• _The records_:
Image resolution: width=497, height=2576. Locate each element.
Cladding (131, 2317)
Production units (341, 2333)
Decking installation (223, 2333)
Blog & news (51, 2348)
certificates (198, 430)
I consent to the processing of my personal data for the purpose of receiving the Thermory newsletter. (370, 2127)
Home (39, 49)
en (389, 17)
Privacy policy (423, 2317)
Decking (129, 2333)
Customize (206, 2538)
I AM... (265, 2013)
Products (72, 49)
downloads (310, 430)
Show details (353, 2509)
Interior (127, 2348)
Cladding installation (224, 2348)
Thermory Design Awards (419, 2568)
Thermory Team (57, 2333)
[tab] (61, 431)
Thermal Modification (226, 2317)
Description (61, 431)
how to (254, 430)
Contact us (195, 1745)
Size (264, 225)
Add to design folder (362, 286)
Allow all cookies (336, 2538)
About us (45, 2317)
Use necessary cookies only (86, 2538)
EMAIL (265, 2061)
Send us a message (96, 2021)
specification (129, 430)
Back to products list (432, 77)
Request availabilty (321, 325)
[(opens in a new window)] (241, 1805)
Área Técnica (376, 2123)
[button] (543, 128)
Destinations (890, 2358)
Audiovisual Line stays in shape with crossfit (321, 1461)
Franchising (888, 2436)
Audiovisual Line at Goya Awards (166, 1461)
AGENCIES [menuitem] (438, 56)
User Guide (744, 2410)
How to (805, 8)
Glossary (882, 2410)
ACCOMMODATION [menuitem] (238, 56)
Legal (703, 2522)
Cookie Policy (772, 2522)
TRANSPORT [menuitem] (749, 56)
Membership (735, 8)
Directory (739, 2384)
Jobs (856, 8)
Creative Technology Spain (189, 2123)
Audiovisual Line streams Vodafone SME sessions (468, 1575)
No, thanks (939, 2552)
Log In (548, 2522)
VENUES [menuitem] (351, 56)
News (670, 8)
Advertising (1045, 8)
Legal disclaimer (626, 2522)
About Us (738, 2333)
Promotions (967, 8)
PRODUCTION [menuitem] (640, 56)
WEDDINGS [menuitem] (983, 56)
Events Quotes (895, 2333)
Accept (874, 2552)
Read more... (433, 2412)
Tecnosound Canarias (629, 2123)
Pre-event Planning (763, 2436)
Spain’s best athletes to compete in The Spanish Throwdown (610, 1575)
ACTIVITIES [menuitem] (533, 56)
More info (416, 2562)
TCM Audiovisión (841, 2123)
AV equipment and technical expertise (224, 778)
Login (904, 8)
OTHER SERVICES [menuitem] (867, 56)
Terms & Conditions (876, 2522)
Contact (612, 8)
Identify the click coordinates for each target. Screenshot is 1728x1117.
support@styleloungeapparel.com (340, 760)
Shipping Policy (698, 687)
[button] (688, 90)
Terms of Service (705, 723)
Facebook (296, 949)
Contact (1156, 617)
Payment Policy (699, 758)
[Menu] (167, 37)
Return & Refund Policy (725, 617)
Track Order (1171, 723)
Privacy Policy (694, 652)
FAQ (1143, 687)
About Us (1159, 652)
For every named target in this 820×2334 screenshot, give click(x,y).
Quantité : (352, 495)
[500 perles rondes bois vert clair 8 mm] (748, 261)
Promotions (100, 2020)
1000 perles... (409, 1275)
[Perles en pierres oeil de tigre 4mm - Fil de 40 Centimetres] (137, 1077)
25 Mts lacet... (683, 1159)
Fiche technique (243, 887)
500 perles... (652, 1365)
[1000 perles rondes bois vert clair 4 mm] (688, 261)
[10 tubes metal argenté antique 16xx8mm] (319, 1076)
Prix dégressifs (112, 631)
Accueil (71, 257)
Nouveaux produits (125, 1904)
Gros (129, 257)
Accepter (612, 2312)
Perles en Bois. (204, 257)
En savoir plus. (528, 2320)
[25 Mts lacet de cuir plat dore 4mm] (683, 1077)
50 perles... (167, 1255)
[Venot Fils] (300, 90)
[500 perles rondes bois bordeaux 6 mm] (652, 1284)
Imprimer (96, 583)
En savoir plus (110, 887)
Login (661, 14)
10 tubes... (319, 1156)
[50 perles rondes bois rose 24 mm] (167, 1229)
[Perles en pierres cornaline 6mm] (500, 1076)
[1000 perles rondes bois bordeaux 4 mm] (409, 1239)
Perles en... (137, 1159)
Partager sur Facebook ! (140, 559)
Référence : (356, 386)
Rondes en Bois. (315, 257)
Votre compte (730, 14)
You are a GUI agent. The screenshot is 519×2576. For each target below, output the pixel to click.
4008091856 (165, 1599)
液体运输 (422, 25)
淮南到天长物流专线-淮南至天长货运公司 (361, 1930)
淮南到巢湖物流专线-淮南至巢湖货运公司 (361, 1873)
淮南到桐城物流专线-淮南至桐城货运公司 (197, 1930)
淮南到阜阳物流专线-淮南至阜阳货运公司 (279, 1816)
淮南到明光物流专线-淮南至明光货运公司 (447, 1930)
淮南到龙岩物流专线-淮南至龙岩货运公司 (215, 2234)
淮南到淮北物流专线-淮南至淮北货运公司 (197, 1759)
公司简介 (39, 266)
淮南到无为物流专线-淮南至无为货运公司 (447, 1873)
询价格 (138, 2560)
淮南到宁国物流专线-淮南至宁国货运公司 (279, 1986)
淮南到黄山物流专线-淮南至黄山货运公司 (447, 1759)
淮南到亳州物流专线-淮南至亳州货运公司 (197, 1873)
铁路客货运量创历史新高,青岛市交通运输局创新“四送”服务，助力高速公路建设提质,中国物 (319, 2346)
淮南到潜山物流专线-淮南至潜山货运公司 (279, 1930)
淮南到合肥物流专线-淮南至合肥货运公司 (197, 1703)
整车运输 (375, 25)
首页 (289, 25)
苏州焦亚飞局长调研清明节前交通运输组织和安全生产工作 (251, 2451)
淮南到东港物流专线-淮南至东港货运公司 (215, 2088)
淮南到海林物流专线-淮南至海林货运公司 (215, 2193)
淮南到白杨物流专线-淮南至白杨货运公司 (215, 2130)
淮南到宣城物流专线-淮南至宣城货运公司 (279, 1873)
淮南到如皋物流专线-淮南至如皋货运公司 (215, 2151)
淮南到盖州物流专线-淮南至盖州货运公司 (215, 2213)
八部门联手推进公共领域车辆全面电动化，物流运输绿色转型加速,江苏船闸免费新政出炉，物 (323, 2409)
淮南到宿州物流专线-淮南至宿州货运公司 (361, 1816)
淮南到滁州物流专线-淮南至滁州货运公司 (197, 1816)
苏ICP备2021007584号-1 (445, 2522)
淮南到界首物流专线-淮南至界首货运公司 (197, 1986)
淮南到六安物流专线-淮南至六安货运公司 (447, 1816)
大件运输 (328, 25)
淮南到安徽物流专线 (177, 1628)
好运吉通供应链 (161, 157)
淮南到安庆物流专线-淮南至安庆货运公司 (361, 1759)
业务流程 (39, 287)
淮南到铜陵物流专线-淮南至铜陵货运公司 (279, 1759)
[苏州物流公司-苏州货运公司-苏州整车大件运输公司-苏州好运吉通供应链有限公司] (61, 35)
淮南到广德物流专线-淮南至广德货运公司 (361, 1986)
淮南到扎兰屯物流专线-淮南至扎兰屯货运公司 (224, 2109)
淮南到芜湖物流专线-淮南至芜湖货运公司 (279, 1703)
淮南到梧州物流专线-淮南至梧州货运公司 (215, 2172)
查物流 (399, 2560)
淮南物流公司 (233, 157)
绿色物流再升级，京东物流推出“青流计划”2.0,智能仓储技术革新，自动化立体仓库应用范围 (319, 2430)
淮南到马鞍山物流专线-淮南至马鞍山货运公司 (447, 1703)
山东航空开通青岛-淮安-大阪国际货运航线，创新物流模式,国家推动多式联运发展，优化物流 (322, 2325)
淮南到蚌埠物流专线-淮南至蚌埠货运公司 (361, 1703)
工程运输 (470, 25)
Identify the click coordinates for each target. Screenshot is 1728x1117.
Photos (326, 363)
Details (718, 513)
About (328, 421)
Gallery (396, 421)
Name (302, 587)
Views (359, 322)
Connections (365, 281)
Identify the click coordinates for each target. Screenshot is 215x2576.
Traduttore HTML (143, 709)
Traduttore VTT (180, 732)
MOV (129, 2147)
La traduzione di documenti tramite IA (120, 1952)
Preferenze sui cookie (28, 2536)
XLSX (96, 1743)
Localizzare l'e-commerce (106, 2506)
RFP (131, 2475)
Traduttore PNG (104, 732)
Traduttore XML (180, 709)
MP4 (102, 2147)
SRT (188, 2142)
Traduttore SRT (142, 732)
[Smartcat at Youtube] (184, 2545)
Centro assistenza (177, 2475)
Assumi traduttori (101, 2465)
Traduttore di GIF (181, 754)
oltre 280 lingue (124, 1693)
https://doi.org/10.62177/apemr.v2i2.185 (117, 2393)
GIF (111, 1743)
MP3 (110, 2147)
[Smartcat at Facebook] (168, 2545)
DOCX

• _Exercise_: Copy nothing except the lines from the one with "Assumi traduttori (101, 2465)" through the end of the records; keep each exactly as it appears, first and last included.

• _Answer for this exercise_:
Assumi traduttori (101, 2465)
Traduttore di GIF (181, 754)
oltre 280 lingue (124, 1693)
https://doi.org/10.62177/apemr.v2i2.185 (117, 2393)
GIF (111, 1743)
MP3 (110, 2147)
[Smartcat at Facebook] (168, 2545)
DOCX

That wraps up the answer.